Poursuivons avec l’image physique de la ville : « Le navire avait pris sa marche régulière dans le chenal, au milieu du Fleuve. De là, on voyait Montréal dans toute la difformité de sa laideur et de sa beauté modernes. Au premier plan, d'immenses réservoirs à blé, très hauts, formidables, tels des pans de remparts cyclopéens, restés debout depuis des temps immémoriaux. Et à leurs pieds, des mâts, des cordages, des grues, des passerelles métalliques, de vastes entrepôts, tout un appareil compliqué, précis, dressé devant la ville, dont on apercevait les constructions sans art et les toits inégaux. Ville de commerce, d'industrie, de finance, de prospérité matérielle. Jusqu'aux pentes sombres du Mont-Royal, là-bas, ce devait être presque partout la même indifférence à l'harmonie des lignes architecturales, le même unique souci de commodité. Mais, surtout cela, tombait le soleil d'avril. Des vapeurs matinales, adoucissant la dureté des contours, égayant les surfaces noires des murs, idéalisant la forme des clochers, semblaient sortir de cette immense agglomération en travail, avec son incessante rumeur. On avait l'impression d'un monde lier de sa puissance neuve et qui la déploie en des activités innombrables. »

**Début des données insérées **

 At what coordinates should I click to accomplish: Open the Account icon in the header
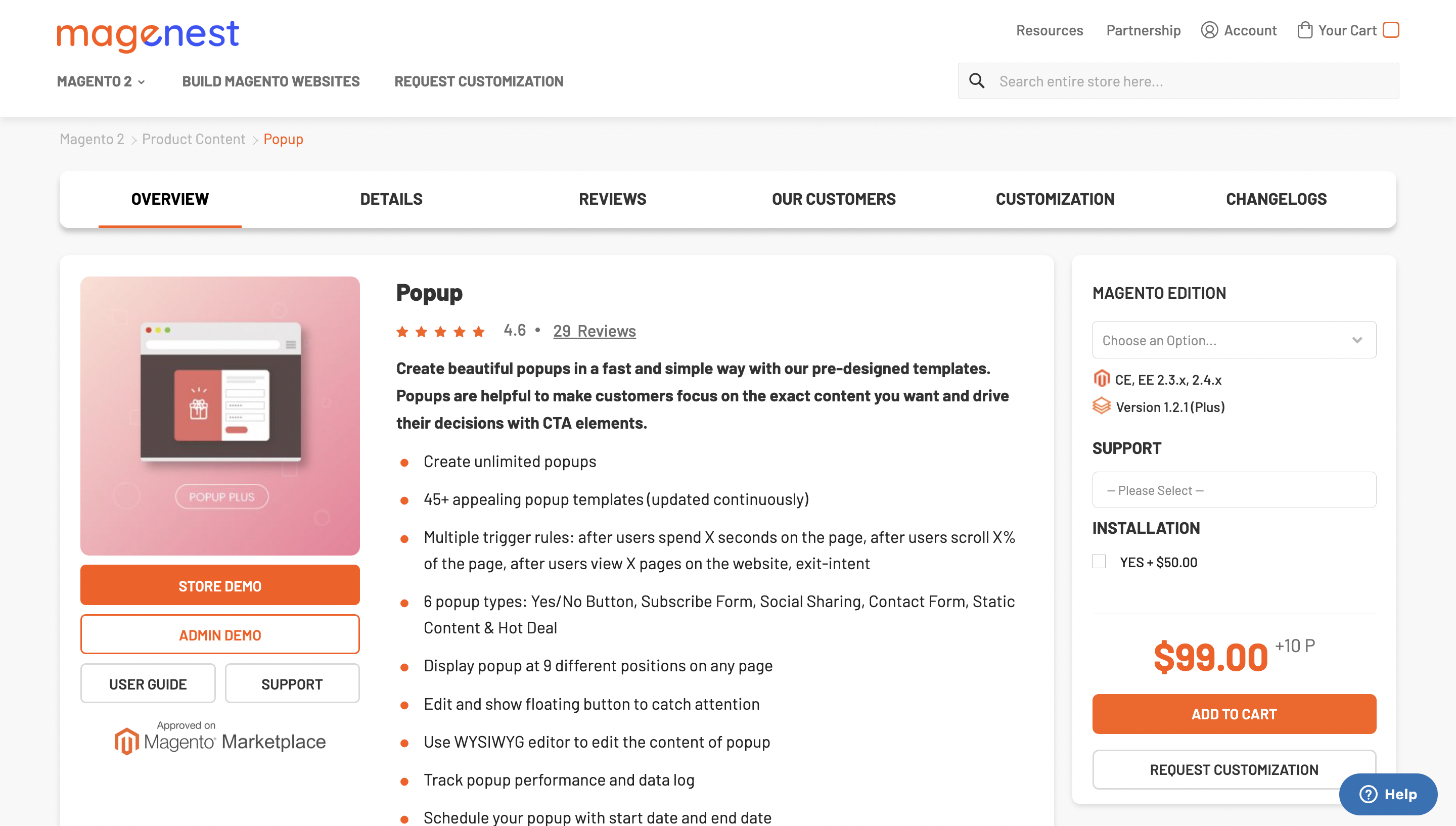pyautogui.click(x=1209, y=30)
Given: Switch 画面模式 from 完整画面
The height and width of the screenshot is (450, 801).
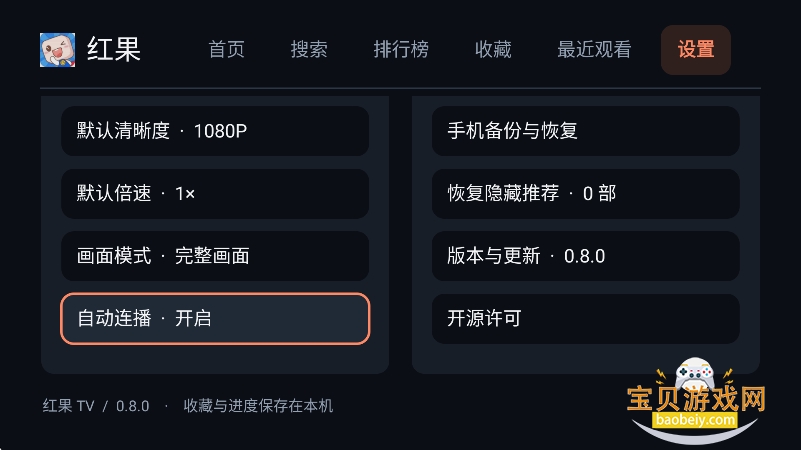Looking at the screenshot, I should [215, 256].
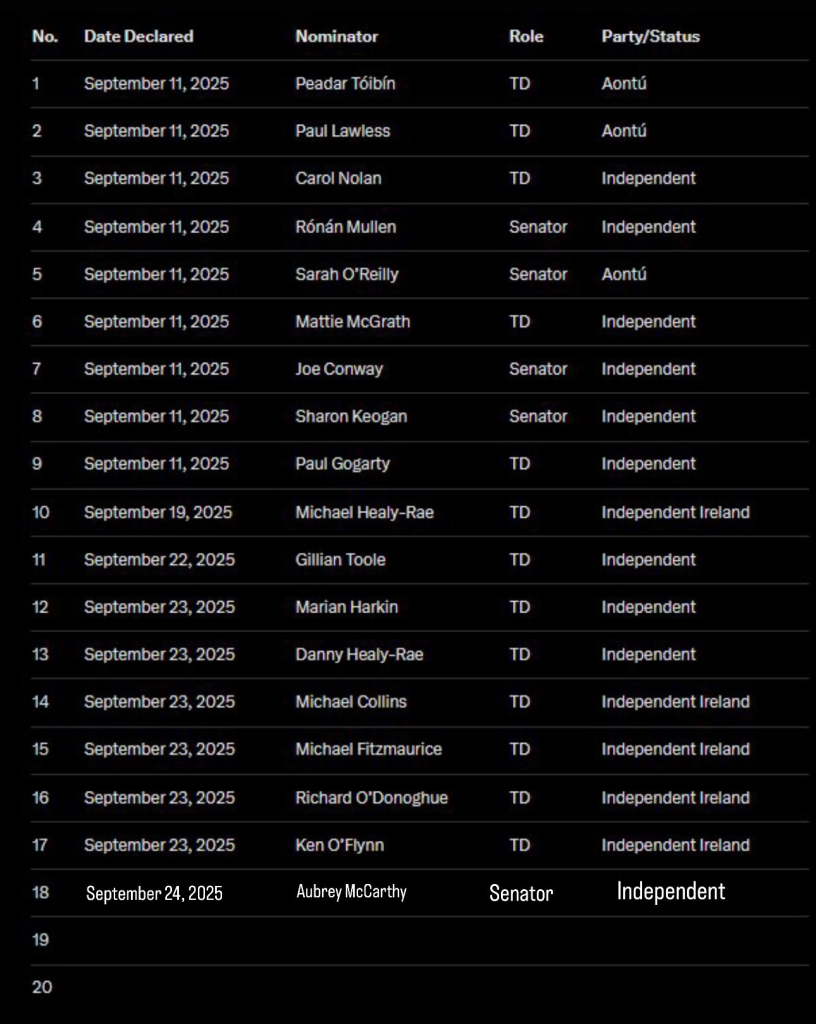
Task: Click Aubrey McCarthy in row 18
Action: (351, 891)
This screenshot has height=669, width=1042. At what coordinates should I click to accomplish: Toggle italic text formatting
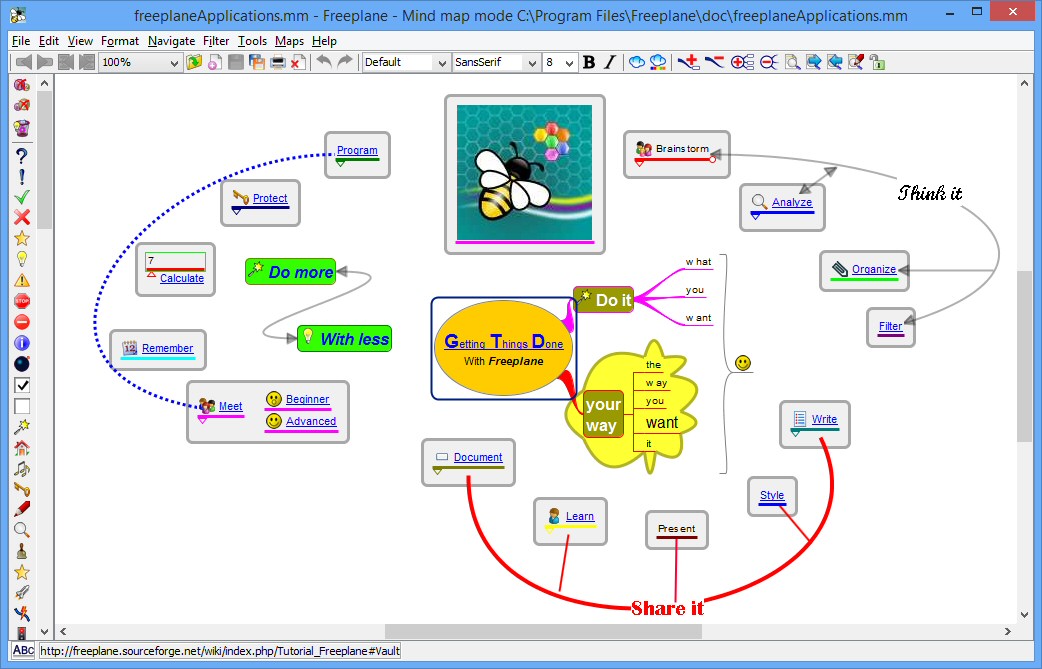pyautogui.click(x=610, y=62)
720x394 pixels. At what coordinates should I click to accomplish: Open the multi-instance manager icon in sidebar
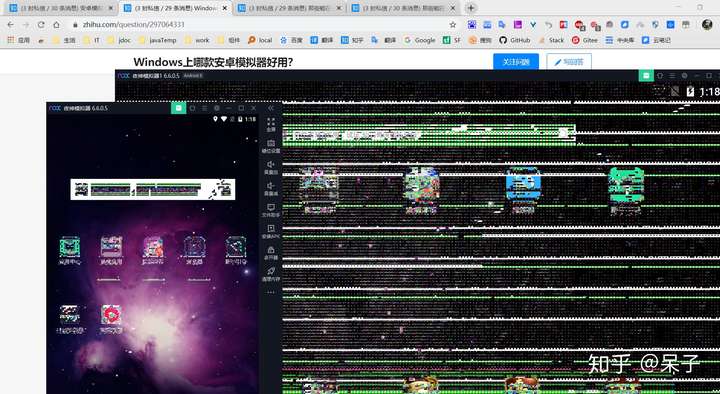coord(271,253)
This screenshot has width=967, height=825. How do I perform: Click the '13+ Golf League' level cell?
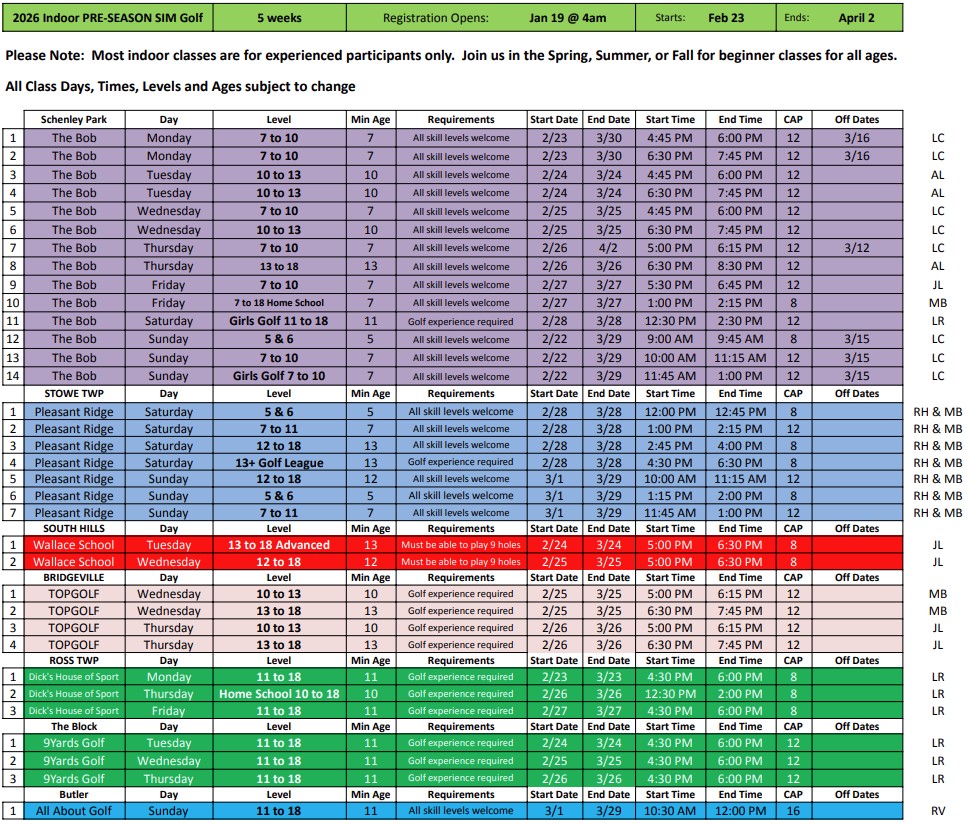[x=279, y=463]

Un dernier aspect qui me semble intéressant, c’est la perception du rôle de l’écrivain. « Vous ne concevez jamais […] que l’on puisse se contenter d’une vie modeste pour se consacrer à l'art, aux lettres, à la science: Cela existe aussi, mais sur un plan supérieur à celui des écus, des grosses réalités matérielles, et quand un des nôtres veut s'y élever, c'est ce que vous faites, vous levez les épaules comme en ce moment. Ah! vous pouvez en parler de l'avenir du Canada français... Vous êtes patriotes, vous ne voulez pas passer pour des sauvages? Mais vous ne serez guère mieux. Vous nous préparez une belle civilisation de parvenus qui se glorifieront du nombre de leurs salles de bain, des marques de leurs autos et de leur chauffage central ! » André Laurence pense qu’il n’y a que Paris qui puisse faire de lui un véritable écrivain. Abandonner l’idée d’aller parfaire son éducation à Paris, c'est accepter de n’être au plus qu’un Crémazie ou un Fréchette. Paris apparaît comme un lieu mythique, un lieu rêvé : « Aller à Paris!... Qu'est ce que cela représentait pour eux ! Tous, ils avaient entendu quelque compatriote qui en revenait, faire le récit de son voyage avec des airs d'extase et de supériorité. Les termes usuels au Canada ne suffisaient plus : c'était épatant, effarant, inouï, formidable, absolu, définitif. Et les réticences combien plus significatives encore !... Tous, ils avaient assez lu de romans, feuilleté de revues, admiré de cartes postales et de reproductions, étudié d'histoire de France, pour connaître Paris comme la ville par excellence; et chacun, suivant son tempérament, s'arrêtait à penser une minute aux chefs-d'œuvre de l'art, aux palais et aux jardins, à une vie libre et facile, relevée par l'esprit raffiné des hommes et l'élégance voluptueuse des femmes. »
Ce n’est certes pas le plus mauvais roman de cette époque. Le déroulement de l’histoire n'est jamais factice, le ton me semble très juste. La description du milieu bancaire et celle de Montréal annoncent Alexandre Chenevert (publié en 1954) de Gabrielle Roy. Le style est très fluide.